TRY IT -
Each line that contains the word "Open" is to be copied from the records below.

(MATERIAL FOR THIS EXERCISE begins)

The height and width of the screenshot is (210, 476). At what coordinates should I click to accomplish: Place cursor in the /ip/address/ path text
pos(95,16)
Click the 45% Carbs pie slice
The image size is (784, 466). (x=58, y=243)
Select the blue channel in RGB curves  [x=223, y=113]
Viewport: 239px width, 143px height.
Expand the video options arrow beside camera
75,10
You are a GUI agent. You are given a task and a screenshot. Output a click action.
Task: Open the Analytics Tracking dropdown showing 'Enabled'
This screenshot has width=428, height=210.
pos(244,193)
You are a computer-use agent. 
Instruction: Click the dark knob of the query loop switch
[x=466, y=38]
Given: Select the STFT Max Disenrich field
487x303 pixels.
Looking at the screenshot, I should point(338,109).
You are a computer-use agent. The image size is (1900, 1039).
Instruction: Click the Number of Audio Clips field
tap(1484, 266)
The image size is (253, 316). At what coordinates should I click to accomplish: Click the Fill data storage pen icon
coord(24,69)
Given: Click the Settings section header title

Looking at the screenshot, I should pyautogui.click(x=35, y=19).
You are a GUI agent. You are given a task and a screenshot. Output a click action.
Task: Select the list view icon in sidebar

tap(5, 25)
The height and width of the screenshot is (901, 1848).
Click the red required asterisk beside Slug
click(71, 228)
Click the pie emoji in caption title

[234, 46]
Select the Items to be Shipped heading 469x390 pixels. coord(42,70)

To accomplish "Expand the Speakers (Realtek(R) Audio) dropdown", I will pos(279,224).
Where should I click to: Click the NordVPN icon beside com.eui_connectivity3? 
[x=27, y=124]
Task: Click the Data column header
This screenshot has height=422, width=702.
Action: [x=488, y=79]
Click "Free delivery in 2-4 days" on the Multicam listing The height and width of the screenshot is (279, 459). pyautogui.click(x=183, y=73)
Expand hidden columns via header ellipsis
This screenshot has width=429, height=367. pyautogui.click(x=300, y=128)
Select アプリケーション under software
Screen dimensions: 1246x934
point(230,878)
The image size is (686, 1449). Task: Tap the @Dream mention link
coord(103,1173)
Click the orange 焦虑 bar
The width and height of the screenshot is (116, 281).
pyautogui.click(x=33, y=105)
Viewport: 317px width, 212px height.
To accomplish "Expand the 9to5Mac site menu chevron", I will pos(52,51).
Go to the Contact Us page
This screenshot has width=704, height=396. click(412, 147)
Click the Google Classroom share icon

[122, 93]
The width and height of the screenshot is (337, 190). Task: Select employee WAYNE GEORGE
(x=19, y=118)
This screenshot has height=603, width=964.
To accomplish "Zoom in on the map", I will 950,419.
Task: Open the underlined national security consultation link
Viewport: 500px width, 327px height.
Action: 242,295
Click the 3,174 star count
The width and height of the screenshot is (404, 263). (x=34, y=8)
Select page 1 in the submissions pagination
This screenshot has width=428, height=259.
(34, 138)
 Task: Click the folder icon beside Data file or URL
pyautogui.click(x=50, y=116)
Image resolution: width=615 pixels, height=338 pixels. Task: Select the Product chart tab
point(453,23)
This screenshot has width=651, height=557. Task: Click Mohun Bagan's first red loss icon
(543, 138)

(MATERIAL FOR THIS EXERCISE ends)

OUTPUT BELOW -
Task: Open the Analytics Tracking dropdown showing 'Enabled'
Task: Open the underlined national security consultation link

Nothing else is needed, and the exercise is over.